5 Smart Email Sequences To Automate Your Business

You probably know email marketing is something you should be doing in your online business, but where do you start?

It’s easy to fall into the habit of thinking that sending a regular email to your subscribers is all you need to do - and that may be where you need to start… just to get yourself in the game.  

But if you want to be smart and strategic about marketing, you’ll want to think about implementing email sequences into your plan.

What is an email sequence?

This might seem like a slightly redundant questions because even if you’re not savvy to internet marketing but you have a good grasp of the English language, you can probably figure out what an email sequence is. It’s a series of emails that are connected (meaning they flow one after another) and are sent in a sequence to someone who is subscribed to an email list.

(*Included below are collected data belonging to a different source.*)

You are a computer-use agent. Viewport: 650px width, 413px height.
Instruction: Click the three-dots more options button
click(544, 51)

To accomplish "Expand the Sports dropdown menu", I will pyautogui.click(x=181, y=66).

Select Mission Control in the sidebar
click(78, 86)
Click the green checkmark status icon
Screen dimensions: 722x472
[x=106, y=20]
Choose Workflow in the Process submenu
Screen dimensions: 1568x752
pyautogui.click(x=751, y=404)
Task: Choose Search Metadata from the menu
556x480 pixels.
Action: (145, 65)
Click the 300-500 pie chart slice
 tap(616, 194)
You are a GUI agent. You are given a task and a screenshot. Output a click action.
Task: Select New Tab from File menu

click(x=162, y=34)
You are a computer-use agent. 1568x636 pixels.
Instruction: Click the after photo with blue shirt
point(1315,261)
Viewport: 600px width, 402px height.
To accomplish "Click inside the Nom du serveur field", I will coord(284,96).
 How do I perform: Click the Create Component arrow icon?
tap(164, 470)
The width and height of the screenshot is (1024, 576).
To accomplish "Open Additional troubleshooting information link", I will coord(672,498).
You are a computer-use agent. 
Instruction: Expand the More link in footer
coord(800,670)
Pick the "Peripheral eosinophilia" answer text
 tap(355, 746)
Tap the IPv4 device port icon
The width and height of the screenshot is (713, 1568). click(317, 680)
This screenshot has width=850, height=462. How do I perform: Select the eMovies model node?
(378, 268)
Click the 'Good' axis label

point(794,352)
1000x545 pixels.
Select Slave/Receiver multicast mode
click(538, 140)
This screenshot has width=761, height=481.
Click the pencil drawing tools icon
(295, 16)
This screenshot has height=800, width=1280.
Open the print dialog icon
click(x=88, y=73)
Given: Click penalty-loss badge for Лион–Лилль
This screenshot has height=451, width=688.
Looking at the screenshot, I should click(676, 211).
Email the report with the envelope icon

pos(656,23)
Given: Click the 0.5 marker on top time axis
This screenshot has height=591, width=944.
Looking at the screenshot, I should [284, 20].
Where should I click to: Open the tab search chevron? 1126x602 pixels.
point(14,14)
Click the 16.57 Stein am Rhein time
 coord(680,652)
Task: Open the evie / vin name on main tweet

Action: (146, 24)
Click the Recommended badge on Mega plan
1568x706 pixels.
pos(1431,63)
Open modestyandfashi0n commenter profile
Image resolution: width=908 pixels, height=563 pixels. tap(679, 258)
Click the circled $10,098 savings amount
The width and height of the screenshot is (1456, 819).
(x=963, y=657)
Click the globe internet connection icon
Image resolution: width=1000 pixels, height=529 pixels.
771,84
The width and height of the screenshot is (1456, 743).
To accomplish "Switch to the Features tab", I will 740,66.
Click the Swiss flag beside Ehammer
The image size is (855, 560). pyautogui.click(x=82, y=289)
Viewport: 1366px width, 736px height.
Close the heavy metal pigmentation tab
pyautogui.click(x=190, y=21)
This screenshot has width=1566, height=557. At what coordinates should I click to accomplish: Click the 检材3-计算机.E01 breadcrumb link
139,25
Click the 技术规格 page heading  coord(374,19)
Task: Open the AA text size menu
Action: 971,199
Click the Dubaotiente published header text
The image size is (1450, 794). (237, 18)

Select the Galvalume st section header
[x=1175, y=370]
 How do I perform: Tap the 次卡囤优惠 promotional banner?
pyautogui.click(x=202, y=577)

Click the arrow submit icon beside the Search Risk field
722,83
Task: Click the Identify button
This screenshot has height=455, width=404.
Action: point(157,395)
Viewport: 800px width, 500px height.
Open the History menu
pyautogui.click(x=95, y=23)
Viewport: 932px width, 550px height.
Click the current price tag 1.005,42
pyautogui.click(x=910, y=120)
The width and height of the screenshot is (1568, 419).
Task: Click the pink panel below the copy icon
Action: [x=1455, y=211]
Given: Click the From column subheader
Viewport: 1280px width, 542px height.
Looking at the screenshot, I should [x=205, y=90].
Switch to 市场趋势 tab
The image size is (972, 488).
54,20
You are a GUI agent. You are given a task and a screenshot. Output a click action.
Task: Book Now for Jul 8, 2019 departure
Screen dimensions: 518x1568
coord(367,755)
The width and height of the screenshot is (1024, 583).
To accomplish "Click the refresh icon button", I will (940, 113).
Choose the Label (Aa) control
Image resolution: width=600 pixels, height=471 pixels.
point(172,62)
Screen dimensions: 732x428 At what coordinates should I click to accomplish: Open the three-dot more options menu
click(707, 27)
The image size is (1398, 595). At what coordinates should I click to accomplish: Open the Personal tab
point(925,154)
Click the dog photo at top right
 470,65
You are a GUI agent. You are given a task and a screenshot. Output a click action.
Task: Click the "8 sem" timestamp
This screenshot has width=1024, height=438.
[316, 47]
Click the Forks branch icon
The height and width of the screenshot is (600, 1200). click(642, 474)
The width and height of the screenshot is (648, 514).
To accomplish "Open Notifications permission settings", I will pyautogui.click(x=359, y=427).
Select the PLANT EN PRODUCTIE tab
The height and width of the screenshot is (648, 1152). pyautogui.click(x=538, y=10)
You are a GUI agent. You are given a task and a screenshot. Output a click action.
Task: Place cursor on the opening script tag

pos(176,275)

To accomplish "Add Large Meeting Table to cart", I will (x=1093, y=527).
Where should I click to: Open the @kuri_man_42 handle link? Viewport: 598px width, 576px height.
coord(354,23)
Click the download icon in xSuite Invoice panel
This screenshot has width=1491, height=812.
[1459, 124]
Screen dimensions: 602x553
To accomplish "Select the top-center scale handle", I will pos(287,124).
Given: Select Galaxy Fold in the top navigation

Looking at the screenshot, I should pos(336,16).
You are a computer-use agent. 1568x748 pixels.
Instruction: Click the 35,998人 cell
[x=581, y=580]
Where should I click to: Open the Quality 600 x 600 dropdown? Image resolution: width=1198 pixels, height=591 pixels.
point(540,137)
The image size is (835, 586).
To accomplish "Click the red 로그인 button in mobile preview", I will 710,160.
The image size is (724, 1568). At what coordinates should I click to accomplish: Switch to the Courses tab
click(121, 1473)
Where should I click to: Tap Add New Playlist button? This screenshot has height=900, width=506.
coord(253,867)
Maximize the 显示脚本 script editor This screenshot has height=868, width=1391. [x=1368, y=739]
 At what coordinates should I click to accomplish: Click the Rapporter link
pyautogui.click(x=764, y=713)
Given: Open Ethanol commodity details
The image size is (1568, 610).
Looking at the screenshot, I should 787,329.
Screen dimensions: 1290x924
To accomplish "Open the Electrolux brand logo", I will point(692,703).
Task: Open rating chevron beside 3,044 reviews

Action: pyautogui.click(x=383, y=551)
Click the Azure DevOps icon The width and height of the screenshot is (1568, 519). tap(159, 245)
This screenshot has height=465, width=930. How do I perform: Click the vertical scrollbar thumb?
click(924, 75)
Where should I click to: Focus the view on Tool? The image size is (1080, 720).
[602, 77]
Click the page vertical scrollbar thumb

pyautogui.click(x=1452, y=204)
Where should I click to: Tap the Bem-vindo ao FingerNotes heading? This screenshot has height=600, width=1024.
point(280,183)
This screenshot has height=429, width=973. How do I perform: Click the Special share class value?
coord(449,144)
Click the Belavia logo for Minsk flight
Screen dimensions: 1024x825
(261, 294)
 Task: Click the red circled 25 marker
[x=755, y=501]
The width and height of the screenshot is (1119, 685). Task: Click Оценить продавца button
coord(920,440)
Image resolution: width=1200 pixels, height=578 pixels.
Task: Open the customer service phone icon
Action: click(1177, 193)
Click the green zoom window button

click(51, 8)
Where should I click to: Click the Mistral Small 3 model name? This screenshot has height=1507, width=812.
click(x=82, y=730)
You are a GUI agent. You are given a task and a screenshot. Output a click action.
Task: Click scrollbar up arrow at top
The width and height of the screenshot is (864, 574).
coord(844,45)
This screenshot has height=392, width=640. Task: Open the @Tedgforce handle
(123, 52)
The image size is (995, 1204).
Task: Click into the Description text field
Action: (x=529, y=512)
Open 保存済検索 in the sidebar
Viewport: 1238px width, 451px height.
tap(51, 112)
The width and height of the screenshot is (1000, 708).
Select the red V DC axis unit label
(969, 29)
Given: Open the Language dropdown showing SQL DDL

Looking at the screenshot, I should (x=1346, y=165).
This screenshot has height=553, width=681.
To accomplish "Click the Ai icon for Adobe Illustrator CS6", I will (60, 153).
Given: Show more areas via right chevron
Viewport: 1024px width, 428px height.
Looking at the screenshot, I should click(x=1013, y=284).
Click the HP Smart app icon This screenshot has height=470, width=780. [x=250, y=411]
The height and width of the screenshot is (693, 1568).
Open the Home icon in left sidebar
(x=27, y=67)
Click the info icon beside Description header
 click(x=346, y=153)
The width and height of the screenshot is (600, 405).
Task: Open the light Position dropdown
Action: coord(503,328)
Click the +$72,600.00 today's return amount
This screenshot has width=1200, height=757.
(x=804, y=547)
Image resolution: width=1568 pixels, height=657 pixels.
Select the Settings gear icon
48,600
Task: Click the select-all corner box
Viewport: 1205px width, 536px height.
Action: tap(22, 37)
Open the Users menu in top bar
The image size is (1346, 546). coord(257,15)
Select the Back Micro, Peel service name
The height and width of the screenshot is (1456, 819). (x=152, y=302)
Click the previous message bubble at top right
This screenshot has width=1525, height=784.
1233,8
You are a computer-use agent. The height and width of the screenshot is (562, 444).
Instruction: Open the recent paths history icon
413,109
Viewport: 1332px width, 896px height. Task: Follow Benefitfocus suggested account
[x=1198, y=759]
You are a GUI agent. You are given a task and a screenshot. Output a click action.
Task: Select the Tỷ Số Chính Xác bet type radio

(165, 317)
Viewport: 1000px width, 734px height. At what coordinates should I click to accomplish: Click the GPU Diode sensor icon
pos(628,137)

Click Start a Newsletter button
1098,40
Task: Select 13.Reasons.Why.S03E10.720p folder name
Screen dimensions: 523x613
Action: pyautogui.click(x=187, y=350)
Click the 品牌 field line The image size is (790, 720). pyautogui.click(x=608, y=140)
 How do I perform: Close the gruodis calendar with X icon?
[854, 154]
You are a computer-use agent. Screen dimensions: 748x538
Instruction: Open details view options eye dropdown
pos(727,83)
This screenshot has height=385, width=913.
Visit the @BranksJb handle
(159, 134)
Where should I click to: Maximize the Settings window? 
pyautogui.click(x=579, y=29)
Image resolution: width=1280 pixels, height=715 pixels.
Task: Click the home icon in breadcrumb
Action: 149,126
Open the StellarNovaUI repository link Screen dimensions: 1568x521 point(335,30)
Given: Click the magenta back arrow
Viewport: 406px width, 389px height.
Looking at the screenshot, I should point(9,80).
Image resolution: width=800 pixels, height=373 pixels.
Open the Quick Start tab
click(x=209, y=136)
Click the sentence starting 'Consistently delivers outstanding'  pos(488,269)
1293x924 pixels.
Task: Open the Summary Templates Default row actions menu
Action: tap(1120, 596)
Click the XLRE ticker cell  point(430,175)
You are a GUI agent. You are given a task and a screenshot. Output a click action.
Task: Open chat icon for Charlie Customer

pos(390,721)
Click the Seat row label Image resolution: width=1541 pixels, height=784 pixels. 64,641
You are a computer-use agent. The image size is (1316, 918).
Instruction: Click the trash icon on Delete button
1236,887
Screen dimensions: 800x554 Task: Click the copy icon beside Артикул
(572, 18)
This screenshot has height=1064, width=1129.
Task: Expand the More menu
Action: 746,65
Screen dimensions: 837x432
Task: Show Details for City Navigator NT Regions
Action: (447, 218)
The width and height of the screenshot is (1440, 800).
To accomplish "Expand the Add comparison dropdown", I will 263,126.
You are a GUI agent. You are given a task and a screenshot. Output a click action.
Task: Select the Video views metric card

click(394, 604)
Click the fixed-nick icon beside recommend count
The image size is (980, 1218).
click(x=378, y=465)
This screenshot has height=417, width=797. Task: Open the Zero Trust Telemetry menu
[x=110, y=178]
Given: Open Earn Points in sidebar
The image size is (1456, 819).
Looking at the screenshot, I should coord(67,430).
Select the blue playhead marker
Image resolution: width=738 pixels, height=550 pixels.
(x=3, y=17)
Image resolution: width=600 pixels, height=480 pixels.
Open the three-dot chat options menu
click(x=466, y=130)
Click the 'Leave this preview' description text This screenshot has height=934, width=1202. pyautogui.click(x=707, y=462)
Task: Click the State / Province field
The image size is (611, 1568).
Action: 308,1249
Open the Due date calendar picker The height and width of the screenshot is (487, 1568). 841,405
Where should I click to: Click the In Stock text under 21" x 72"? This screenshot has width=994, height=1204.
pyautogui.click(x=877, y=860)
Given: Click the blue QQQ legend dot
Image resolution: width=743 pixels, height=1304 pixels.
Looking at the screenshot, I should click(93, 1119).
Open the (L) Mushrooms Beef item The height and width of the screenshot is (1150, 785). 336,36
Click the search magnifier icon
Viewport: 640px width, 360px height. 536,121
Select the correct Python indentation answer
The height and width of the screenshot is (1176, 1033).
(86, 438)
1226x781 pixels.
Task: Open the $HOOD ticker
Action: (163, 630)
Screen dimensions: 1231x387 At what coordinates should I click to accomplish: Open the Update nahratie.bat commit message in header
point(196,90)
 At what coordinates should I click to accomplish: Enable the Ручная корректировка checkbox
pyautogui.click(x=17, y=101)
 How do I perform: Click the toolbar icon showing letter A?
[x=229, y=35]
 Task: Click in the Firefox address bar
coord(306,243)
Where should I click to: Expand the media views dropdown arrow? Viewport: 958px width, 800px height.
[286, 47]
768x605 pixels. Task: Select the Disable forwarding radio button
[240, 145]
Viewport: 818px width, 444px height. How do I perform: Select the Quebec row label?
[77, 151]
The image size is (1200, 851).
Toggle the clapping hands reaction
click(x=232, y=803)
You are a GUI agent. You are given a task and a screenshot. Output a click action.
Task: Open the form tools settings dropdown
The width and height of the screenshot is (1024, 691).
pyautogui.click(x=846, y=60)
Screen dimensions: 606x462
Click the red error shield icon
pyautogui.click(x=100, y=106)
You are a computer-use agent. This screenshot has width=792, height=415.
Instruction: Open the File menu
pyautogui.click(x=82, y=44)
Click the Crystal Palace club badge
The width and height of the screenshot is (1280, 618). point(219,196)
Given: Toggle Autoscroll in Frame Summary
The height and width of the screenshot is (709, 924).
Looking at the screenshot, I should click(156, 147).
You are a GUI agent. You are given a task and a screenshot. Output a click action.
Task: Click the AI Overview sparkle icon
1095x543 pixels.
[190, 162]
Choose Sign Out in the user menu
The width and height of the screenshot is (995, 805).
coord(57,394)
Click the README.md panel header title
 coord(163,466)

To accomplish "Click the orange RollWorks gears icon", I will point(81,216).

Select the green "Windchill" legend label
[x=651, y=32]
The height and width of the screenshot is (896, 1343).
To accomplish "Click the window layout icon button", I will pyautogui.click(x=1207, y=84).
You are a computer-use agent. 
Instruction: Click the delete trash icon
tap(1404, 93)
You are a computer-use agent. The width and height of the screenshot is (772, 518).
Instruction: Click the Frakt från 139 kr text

The catch with a sequence though is that it must have a purpose.  There must be a specific reason why your sequence exists, and that’s where different types of email sequences come in to play.

One thing to know about sequences is that they’re generally automated from a behaviour someone takes.  The most usual behaviour is opting-in to either a newsletter or a lead magnet. The automation is set up in your email provider to send out a sequence when someone

Why use email sequences?

An email sequence is part of your brand - even if you are a solopreneur you have a brand - and your brand should:

  1. Stand for something

  2. Help specific people (or businesses)

  3. Get results.  

These three things should be foundational pieces of your business that you have complete clarity on.

Email sequences can be used to leverage these messages to gain your readers trust and get them to know and more importantly like you… but the ultimate goal (which may not be immediate) is to sell your offers.

Selling is what businesses are meant to do.  Without selling your products or services you have a hobby (an expensive one at that!). But selling isn’t just about making money, it’s about getting real results for people.  If what you sell can transform people’s lives, then it’s your duty to sell!

You can use all manner of marketing techniques to build the know-like-trust factor and make sales but email marketing, specifically email sequences is the best way to leverage your message and brand loyalty.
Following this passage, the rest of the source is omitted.